Шпеер Альберт: Воспоминания - Шпеер Альберт 2 стр.


Я начал учиться в привилегированной частной школе, в которой детям из лучших семей нашего промышленного города преподавали чтение и письмо. Мне, всеми оберегаемому ребенку, особенно тяжело было в первые месяцы учения в реальном училище оказаться среди озорных сверстников. Мой друг Квенцер, впрочем, скоро научил меня всяким глупостям, подбил меня также на то, чтобы купить на мои карманные деньги футбольный мяч. Плебейский поступок, вызвавший бурю негодования дома; тем более, что Квенцер происходил из небогатой семьи. В это время, по-видимому, впервые проявилась моя склонность к статистическому учету фактов: я переписывал все замечания из классного журнала в мой "Календарь школьника «Феникс» и каждый месяц подсчитывал, что получил больше всего замечаний. Конечно, я отказался бы от этой затеи, если бы у меня самого не было шансов иногда возглавлять этот список.

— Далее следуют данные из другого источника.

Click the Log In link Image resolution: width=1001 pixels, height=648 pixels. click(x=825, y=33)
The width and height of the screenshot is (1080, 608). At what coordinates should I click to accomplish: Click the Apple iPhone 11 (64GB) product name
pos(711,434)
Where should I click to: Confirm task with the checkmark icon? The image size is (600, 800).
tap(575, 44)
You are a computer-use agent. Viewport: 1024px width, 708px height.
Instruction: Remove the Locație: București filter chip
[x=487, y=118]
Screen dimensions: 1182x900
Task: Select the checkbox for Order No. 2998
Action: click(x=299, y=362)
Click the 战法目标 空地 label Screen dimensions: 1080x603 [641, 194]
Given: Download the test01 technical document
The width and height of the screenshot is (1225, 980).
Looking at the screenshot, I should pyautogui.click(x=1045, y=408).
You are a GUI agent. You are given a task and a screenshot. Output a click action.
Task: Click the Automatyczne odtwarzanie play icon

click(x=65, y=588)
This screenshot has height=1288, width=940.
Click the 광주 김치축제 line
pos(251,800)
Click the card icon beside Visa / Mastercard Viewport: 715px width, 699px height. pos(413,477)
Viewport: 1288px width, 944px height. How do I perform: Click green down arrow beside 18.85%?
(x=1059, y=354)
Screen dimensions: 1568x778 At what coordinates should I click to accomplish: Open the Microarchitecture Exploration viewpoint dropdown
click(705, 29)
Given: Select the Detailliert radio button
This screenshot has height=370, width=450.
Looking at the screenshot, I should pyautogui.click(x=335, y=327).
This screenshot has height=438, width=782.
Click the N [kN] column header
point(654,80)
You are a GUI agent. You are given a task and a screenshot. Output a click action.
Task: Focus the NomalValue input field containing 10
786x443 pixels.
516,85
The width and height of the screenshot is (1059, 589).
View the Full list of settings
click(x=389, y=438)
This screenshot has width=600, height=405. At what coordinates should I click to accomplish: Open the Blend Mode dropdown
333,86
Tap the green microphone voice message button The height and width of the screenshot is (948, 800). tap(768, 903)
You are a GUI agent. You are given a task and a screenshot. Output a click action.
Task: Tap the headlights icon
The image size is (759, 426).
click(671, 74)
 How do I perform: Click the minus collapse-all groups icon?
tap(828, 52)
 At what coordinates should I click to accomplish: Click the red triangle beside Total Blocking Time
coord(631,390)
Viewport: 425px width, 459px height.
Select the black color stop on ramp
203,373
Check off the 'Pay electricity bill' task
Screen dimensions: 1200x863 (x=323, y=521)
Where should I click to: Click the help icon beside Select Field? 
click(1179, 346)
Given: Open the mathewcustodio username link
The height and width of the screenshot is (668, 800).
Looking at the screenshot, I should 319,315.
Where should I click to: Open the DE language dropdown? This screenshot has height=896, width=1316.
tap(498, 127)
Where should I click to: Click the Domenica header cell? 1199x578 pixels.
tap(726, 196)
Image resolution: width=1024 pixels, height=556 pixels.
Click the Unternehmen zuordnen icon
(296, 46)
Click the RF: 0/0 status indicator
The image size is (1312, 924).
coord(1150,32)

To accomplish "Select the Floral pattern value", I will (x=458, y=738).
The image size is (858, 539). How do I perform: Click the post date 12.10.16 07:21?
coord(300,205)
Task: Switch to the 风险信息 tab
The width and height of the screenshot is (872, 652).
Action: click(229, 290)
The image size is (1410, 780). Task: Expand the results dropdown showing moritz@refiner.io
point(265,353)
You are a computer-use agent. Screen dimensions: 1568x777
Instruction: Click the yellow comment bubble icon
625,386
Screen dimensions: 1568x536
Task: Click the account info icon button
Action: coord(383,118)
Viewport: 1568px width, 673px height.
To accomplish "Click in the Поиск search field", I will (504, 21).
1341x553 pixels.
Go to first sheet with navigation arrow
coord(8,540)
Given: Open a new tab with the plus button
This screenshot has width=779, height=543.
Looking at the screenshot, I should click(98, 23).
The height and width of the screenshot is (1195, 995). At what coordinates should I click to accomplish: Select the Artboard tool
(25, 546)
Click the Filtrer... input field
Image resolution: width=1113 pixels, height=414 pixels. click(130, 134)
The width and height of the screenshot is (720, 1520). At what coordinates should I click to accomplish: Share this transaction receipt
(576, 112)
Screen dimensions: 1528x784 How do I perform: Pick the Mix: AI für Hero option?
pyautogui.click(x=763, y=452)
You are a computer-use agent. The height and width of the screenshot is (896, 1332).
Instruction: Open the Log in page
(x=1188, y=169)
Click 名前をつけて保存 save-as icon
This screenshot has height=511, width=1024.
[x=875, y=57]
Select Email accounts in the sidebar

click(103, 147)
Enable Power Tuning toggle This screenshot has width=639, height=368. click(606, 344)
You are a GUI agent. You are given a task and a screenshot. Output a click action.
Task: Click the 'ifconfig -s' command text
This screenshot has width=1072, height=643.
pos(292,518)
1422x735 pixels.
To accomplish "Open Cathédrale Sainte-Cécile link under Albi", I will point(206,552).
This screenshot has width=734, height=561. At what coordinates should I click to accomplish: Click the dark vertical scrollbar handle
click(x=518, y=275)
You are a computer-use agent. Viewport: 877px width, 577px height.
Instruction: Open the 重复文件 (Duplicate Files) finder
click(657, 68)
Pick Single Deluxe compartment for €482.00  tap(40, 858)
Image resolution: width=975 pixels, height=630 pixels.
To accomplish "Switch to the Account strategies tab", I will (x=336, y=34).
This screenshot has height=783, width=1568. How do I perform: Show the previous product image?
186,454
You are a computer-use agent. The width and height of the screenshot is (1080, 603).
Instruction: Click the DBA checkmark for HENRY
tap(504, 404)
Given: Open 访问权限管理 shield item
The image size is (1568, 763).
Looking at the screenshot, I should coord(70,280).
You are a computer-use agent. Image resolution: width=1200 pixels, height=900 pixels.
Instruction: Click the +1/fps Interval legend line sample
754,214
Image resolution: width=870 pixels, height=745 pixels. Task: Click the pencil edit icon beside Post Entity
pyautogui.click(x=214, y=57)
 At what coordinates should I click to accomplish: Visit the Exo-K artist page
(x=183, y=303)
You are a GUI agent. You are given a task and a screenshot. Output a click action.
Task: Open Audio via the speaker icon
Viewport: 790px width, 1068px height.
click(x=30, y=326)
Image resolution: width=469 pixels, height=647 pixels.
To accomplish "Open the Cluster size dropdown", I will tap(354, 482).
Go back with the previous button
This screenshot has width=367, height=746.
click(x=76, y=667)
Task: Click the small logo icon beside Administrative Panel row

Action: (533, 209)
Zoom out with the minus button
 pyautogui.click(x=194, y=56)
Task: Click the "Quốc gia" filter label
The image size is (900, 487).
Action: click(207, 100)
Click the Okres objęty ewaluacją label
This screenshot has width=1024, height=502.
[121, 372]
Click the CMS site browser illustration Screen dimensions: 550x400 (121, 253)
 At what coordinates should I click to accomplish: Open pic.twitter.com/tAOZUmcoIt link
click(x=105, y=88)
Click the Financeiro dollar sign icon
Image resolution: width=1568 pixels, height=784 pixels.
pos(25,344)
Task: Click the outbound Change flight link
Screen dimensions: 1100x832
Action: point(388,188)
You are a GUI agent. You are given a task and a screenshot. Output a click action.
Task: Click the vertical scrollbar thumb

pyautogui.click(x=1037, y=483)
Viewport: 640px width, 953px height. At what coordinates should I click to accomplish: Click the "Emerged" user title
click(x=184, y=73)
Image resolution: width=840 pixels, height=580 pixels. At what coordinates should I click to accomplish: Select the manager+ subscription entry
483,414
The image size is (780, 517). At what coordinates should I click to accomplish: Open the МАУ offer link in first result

Архитектурная мастерская моего отца примыкала к нашей квартире. Здесь рисовали большие планшеты с эскизами перспективы для застройщиков; всякого рода чертежи возникали на синеватой кальке, запах которой и сегодня все еще связан для меня с воспоминаниями об этой мастерской. Постройки моего отца создавались под влиянием неоренессанса, он «перепрыгнул» через югендстиль. Позднее образцом для него стал Людвиг Гофман, влиятельный берлинский советник по делам градостроительства со своим спокойным классицизмом.

В этой мастерской на двадцатом году жизни я создам в качестве подарка отцу ко дню рождения мой первый «шедевр»: чертеж своего рода «часов жизни» в обильно украшенном завитушками корпусе, поддерживаемом коринфскими колоннами и лихо закрученными волютами. Я употребил для этого все цвета туши, какие только мог. При поддержке служащих мастерской возникло произведение, явно обнаруживавшее склонность к эпохе позднего ампира.

Помимо фаэтона у моих родителей до 1914 г. был лимузин, которым пользовались зимой и для поездок по городу. Эти машины стояли в центре моих технических мечтаний. С началом войны, чтобы поберечь покрышки, их пришлось поставить на козлы, но если поладить с шофером, то можно было сесть в гараже за руль: это были первые ощущения технической лихорадки в том пока едва технизированном мире. Лишь когда я вынужден был в тюрьме Шпандау в течение 20 лет как человек, например, XIX века обходиться без радио, телевизора, телефона и автомобиля, когда меня даже лишили возможности пользоваться выключателем, мной овладевало похожее счастливое чувство, когда спустя 10 лет мне разрешили работать с электрополотером.

В 1915 г. я столкнулся с другим изобретением технической революции этих лет. Под Мангеймом помещался один из цеппелинов, предназначенный для воздушных налетов на Лондон. Командир и офицеры вскоре стали постоянными гостями в нашем доме. Они пригласили двух моих братьев и меня осмотреть их воздушный корабль; я, десятилетний, стоял перед техническим великаном, карабкался в машинную гондолу, и далее — по таинственным полутемным переходам внутри аэростата, в гондолу пилота. Когда воздушный корабль к вечеру стартовал, командир делал красивую петлю над нашим домом, а офицеры махали из гондолы простыней, взятой у нашей матери. Ночами я со страхом представлял себе, что корабль может сгореть, а наши друзья — погибнуть.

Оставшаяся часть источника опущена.